Stored items from a collection
--------
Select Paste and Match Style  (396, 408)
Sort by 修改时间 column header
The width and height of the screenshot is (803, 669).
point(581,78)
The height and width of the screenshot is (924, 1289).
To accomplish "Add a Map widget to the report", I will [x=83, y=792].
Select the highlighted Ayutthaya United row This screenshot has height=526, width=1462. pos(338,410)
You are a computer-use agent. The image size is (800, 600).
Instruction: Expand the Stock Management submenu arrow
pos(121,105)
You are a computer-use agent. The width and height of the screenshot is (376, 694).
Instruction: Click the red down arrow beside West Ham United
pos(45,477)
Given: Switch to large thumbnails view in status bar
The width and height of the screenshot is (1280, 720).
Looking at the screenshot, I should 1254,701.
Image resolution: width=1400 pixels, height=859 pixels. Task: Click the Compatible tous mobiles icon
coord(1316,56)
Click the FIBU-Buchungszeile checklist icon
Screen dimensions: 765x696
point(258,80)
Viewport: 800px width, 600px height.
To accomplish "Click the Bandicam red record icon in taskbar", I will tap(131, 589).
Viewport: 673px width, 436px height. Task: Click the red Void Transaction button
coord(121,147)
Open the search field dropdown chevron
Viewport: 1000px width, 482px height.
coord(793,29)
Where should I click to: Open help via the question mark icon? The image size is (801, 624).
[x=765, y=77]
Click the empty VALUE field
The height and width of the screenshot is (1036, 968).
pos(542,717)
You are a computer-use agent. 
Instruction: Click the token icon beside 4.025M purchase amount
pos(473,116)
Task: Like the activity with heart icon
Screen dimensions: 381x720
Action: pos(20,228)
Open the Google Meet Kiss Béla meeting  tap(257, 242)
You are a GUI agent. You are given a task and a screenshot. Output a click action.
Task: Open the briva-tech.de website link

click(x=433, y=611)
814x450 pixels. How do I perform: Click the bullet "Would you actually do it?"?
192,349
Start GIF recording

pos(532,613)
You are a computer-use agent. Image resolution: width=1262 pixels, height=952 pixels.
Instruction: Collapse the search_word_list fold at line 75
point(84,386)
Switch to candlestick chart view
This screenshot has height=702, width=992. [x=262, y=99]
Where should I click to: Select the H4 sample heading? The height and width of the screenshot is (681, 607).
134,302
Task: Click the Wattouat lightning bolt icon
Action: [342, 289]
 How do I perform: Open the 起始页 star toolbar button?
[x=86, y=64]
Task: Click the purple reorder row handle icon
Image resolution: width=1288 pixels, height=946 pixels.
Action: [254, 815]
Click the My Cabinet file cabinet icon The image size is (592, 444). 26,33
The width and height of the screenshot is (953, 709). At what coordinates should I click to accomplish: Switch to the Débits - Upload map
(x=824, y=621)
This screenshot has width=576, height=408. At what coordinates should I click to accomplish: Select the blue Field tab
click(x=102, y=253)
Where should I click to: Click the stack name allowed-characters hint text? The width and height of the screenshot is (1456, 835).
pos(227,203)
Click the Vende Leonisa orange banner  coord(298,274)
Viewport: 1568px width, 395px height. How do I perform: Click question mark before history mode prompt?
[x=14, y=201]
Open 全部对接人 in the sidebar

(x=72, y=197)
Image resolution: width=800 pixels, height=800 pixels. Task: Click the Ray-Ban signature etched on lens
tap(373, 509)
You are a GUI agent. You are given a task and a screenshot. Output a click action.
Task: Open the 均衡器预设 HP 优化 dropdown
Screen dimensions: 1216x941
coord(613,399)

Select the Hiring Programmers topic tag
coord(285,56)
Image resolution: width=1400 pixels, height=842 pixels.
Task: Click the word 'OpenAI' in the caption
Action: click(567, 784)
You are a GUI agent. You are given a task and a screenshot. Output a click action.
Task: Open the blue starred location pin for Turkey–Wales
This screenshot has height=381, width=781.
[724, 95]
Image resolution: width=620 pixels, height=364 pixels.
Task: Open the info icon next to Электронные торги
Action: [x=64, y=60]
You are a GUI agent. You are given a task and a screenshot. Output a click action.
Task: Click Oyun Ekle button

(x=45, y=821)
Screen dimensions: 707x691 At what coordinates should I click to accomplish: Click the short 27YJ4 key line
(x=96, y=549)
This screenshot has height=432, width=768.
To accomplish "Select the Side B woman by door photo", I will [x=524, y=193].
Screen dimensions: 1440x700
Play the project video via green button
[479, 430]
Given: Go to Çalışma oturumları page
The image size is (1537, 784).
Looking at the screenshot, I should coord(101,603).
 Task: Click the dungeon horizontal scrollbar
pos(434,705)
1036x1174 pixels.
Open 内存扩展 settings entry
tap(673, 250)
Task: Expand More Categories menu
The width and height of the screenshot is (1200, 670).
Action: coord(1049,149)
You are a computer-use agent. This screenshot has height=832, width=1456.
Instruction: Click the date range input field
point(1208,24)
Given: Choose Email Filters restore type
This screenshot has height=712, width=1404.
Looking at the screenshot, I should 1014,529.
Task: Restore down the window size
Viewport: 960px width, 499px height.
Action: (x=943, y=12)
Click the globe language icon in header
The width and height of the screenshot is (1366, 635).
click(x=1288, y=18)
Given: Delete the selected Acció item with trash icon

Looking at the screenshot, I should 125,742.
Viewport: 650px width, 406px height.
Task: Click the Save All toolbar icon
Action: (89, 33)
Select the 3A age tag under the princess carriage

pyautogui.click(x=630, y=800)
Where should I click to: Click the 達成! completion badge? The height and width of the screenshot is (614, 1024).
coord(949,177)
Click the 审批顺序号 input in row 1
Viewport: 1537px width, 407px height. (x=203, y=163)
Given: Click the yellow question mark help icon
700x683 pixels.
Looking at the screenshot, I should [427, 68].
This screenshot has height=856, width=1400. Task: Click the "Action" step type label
--------
**Task brief**
Take every line from the records that holds "type" and copy it down.

**Result of the exercise**
Given: Choose Email Filters restore type
This screenshot has height=856, width=1400. Task: Click the "Action" step type label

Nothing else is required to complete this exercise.